注：A為RT-PCR擴增MAPK3基因的蛋白編碼區，B為EcoR Ⅰ/Xho Ⅰ雙酶切原核表達質粒pGEX-4t-1和pMD18-T-MAPK3GST，C為EcoR Ⅰ/Xho Ⅰ雙酶切重組原核表達質粒pGEX- MAPK3GST，D為pGEX- MAPK3GST質粒圖譜，E為pMD18-T-MAPK3GST DNA測序，F為pGEX- MAPK3GST DNA測序。圖1 人MAPK3基因克隆及其原核表達載體pGEX-MAPK3GST構建Fig.1 Cloning of human MAPK3 gene and construction of its prokaryotic expression plasmid pGEX-MAPK3GST

2.2 MAPK3融合蛋白表達、純化及鑒定

將重組的原核表達質粒pGEX-MAPK3GST導入Rosetta細菌(DE3)中，用IPTG誘導GST-MAPK3融合蛋白表達。結果如圖2所示，當細菌被誘導后在70 kDa之上出現了大量的蛋白；破碎菌體后，分別對上清液和沉淀進行變性膠電泳和考馬斯亮藍染色，發現誘導蛋白同時出現在上清和沉淀中；用Glutathione Sepharose 4B瓊脂糖凝膠與上清液雜交，獲得的蛋白液進行變性膠電泳和考馬斯亮藍染色，在70 kDa之上出現了單一的蛋白條帶；蛋白免疫印跡結果顯示，該目的條帶正是GST-MAPK3融合蛋白。

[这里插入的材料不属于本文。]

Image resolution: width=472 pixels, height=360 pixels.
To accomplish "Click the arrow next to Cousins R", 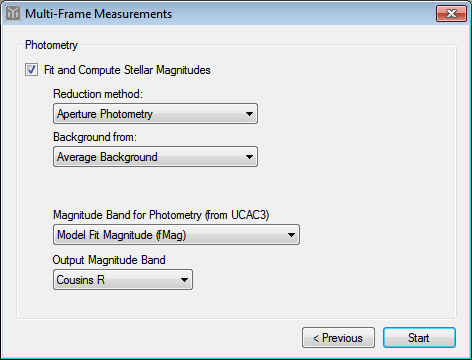I will point(184,280).
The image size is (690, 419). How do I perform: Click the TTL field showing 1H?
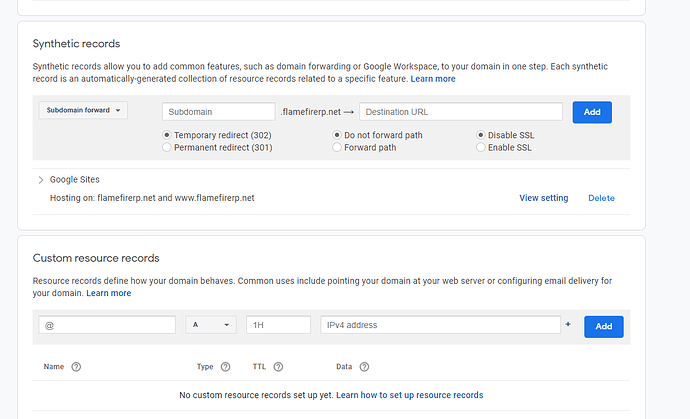[x=278, y=325]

注：1為Thermo Scientific PageRuler Pierce 26616，2為未誘導的細菌，3為IPTG誘導的細菌，4為菌體破碎后的上清液，5為菌體破碎后的沉淀物，6為純化的GST-MAPK3融合蛋白。圖2 融合蛋白GST-MAPK3的考馬斯亮藍染色及蛋白免疫印跡分析Fig.2 Coomassie bright blue staining and Western blot of the purified fusion protein GST-MAPK3

3 討論

MAPK家族成員較多，如p38MAPK、JNK等，且不斷有新成員加入，這些成員參與了真核細胞的重要信號轉導和網絡調控，影響多種細胞的生長、增殖、分化、遷移、凋亡及炎癥等生理[14]。不同的MAPK具有相似的作用，也存在各自特異的生物學功能[15]。在這些成員中，由于MAPK3與MAPK1在蛋白質一級結構上具有85%的相似性，因此具有諸多類似的生物學功能，兩者也通常被歸為一類并寫成MAPK1/3或者ERK1/2[14-15]。盡管如此，兩者之間蛋白結構和生物學功能仍有差異，與分子量42 kDa的MAPK1相比，MAPK3的N-末端多了一段特有的氨基酸序列，使其分子量比MAPK1多出了2 kDa，導致胞質中磷酸化活化的MAPK3入核速度低于MAPK1，因此細胞核內MAPK3整體磷酸化水平低于MAPK1的磷酸化水平，使MAPK3攜帶細胞增殖信號的能力下降[15]。此外，MAPK3還有許多不同于MAPK1的特異生物學功能，能夠誘導脂肪細胞分化、引起肥胖[16]；能誘導破骨細胞，形成和保護N-甲基-D-天冬氨酸誘導的視網膜損傷[17]。因此，除了研究MAPK1/3的共同生物學功能外，非常有必要單獨研究MAPK3的生物學功能。為研究MAPK3蛋白在肝臟生理條件下和病理過程中的生物學功能，首先需要獲得MAPK3蛋白。為此本課題組通過TRIzol法從人肝細胞中抽提獲得總RNA，以此總RNA為模板通過RT-PCR體外擴增獲得人MAPK3基因的蛋白編碼區，利用DNA測序技術驗證體外擴增獲得的cDNA片段正是人MAPK3基因的蛋白編碼區，且未發生任何突變；隨后將該cDNA片段通過限制性核酸內切酶EcoR Ⅰ/XhoⅠ插入到原核表達載體pGEX-4t-1中，構建重組原核表達質粒pGEX-MAPK3GST；將重組質粒用熱激法導入細菌Rosetta中，利用IPTG誘導宿主細菌表達可溶性融合蛋白GST-MAPK3，菌體破碎和高速離心獲取含有GST-MAPK3的蛋白混合液，再利用GST標簽的特性通過Glutathione Sepharose 4B瓊脂糖凝膠親和層析純化GST-MAPK3，用考馬斯亮藍法和蛋白免疫印跡法分別驗證蛋白純度及蛋白特異性，最終獲得較純的MAPK3蛋白，為下一步研究MAPK3的生物學功能奠定了基礎。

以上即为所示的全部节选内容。